In the last piece I got to the point of having bought a fishtank. Bloody massive thing, weighing in at about 150kg when empty (it took four blokes to lift it out of the house in the end). Fill it with 120 gallons of water and that’s around half a ton – a serious structural challenge in the average house.
To recap, the project aims to build a good quality home for marine tropical fish and soft corals. It is to look professional, be as quiet as possible and no protruding wires or pipes.
I had to find a location that was strong enough to hold it without causing problems – so in a normal wood beamed house it had to be on the ground floor. It also had to be away from draughts, from busy traffic areas, out of the sun and away from radiators – and have plenty of electricity points. In the end I picked a north corner of the lounge, which had been set up by the previous owner as the TV/Hifi corner, so had four sockets. Each of these could then power a multiblock of four or more items, sited within the cabinet.
With the weight involved I was concerned about the floor, so took up the carpet and a couple of floorboards, setting up a couple of small towers of bricks to help support the key joists where the cabinet was going to sit – it is dry down there all through the year, so no worry about rising damp.
The aquarium needed a number of things done to it. I wanted to have the pipework and electricals hidden from view. It also had to be upgraded to cater for corals. To do this meant drilling a number of 2.5 inch diameter holes in the tank itself. For safety everything is duplicated in case something untoward happens or a pipe gets blocked. There is not a lot of room in the cabinet and it is rather flimsy – with some strengthening done by the previous owner. I had to find a way to place a myriad of equipment and pipework into the thing without taking out all the bulkheads or weakening it.

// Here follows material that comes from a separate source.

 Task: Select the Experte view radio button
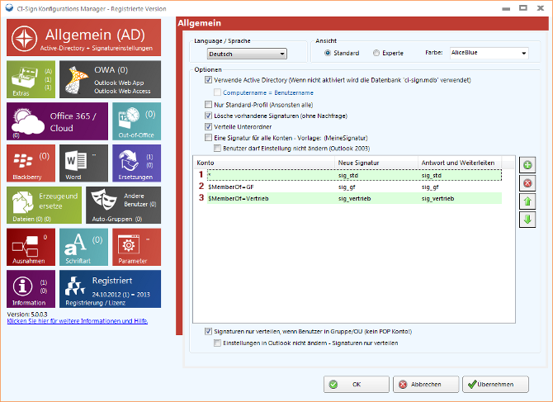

Once a plan had been worked out, the first challenge was firstly to remove some of the stuff the previous owner had used – a side tank and pipework (visible on the left hand side of the tank). This was fortunately only siliconed to the main tank, so easy to cut away. The other pipes into the base were similarly discarded.
The next tast is one I did not want to carry out on my own – drilling the holes needed for various pipework into the tank. It was made up of three pieces of glass, one curved piece for front and sides, one for the back, one for the base, and around 0.75cm thick. Any cracking when drilling and the whole thing would have to be thrown away. Better to get someone a bit more experienced at this than myself, so took the tank to a local dealer who cut the necessary holes – 9 of them in total!
I made the equivalent holes in the cabinet and fitted specially designed plastic fittings with thick rubber washers and silicone. The tank can then be placed upon the cabinet.
At this point I wanted to get all the different elements working and all pipework in place and fully tested to be leak free before moving it into the house. The pipes, valves and fittings had to be food grade plastic, each join carefully cut, chamfered and fitted with plastic cement to deal with the pressure and corrosive nature of salt water. No metal fittings could be used where there would be contact with the water to avoid corrosion and pollution. Where not in the water a universal clip can work fine.
Why so many? There are two systems in play, the second I’ll cover in the next episode, the first is:
Water movement – As this is a marine tank with corals, the water circulation needs to be hugely increased – as you are mimicking the sort of currents seen on a reef near the shore caused by waves – it has to be in constant turmoil. Whereas the previous tank had a few stirrers to move the water around say once an hour, this needed the water to be completely sloshed around 20 times an hour. To do this needed two exit points at the rear of the base of the tank, leading to a pump that could push 3000 litres per hour to four jets at the front base. The duplication of two intakes in case one gets blocked by some errant snail, starfish or other item, and it spreads out the outflow – 3000 litres per hour through one small pipe would suck out the water like a drain. The pump is connected to the rigid plastic piping by a short run of flexible pipe, to help reduce vibration and therefore noise. It is also mounted on a sheet of expanded polystyrene.
Each entry point to the tank has a shut off valve just in case, to allow pump cleaning and the jets could be increase or reduced in power to fit the nearby corals. This sort of setup is called a closed loop – it is all constantly full of water, with no opening to the air. Stopping the pump simply stops the circulation. Any leak could drain the entire tank onto the floor so the pipework has to be perfect. If a leak occurs on the pressured side, after the pump, it will drain the entire tank in a matter of three or four minutes! At this point the pump was placed in a gap at the left hand end of the cabinet.